Wednesday, December 21, 2011

2 A Latvian Latvia. Par Latvisku Latviju. For whom?

“But I cannot help feeling many of the people and countries voting for the new agreement (following The British decision to veto the proposed new EU treaty) were only thinking about their financing needs in the short term, and were not fully cognisant of the fact that they were voting for a new beginning, a new type of Europe, where living standards may be lower, but the debt dynamics will be more stable. Personally I can only make sense of this in terms of Europe’s current demographics, and the challenge that is represented by maintaining health and pension systems in the face of low growth and ageing and declining workforces.” --Edward Hugh http://www.economonitor.com/edwardhugh/2011/12/11/a-deep-seated-hostility-towards-european-construction/?utm_source=contactology&utm_medium=email&utm_campaign=EconoMonitor_Highlights%20-%20A%20Weekly%20Recap%20of%20some%20of%20the%20Best%20Pieces%20on%20EconoMonitor_10_27_111
As the economist and blogger Edward Hugh  above has it, many are expecting “a new type of Europe, where living standards may be lower….”

Is a Latvian Latvia one of the countries of “a new type of Europe”? The answer is “certainly not” in the sense that it was asked by the chairman of the Editorial Board of the Latvian newspaper “Larvijas Avīze”. See Blog 1 in series. Unfortunately, his vision of a Latvian Latvia leaves Latvia essentially as much “a do nothing” and “know nothing” state, a role it has played for over twenty years.

Latvians are not “a do nothing” and “know nothing” people. However, it is an undeniable that their government has put them into this unenviable position by its ““do nothing” and “know nothing” manner of governing.

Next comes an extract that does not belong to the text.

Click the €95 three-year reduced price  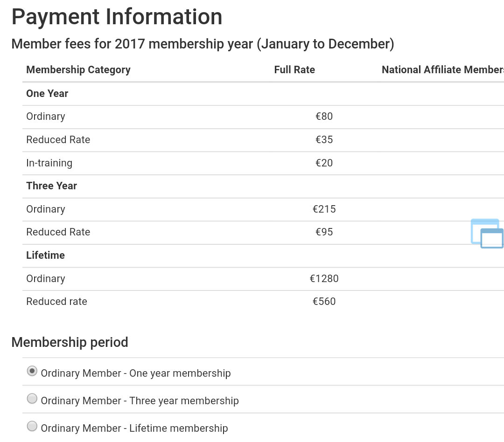pos(324,232)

The irresponsible government of Latvia pretending to represent the State of Latvia has also for a long time enjoyed the support of such daily publications as “Latvijas Avīze”. While the editors of the publication certainly are “free” to indulge themselves in blowing hot jingoist airs, it and any number of like mindsets, have acted to thwart for the Latvian people their narrative. This thwarted narrative has by now produced for the people an untenable ambivalence whether their language, Latvian, perhaps should give room to Russian as the country’s 2nd language.

Interestingly, the untenable ambivalence was generated by the most jingoistic of political parties, the “Nationalist League”, when to boost its political standing it began a campaign to gather signatures to stop teaching Latvian Russian children in Russian—as has been the country’s tradition since its inception in 1918. The Russians countered with a signature gathering campaign that bested the Nationalist League by a ratio of 19:1. This self-invited disaster, which so obviously is the result of the false pride generated by over two decades of thwarted narrative about the future of Latvia, has, at last, awakened “some” kind of a narrative.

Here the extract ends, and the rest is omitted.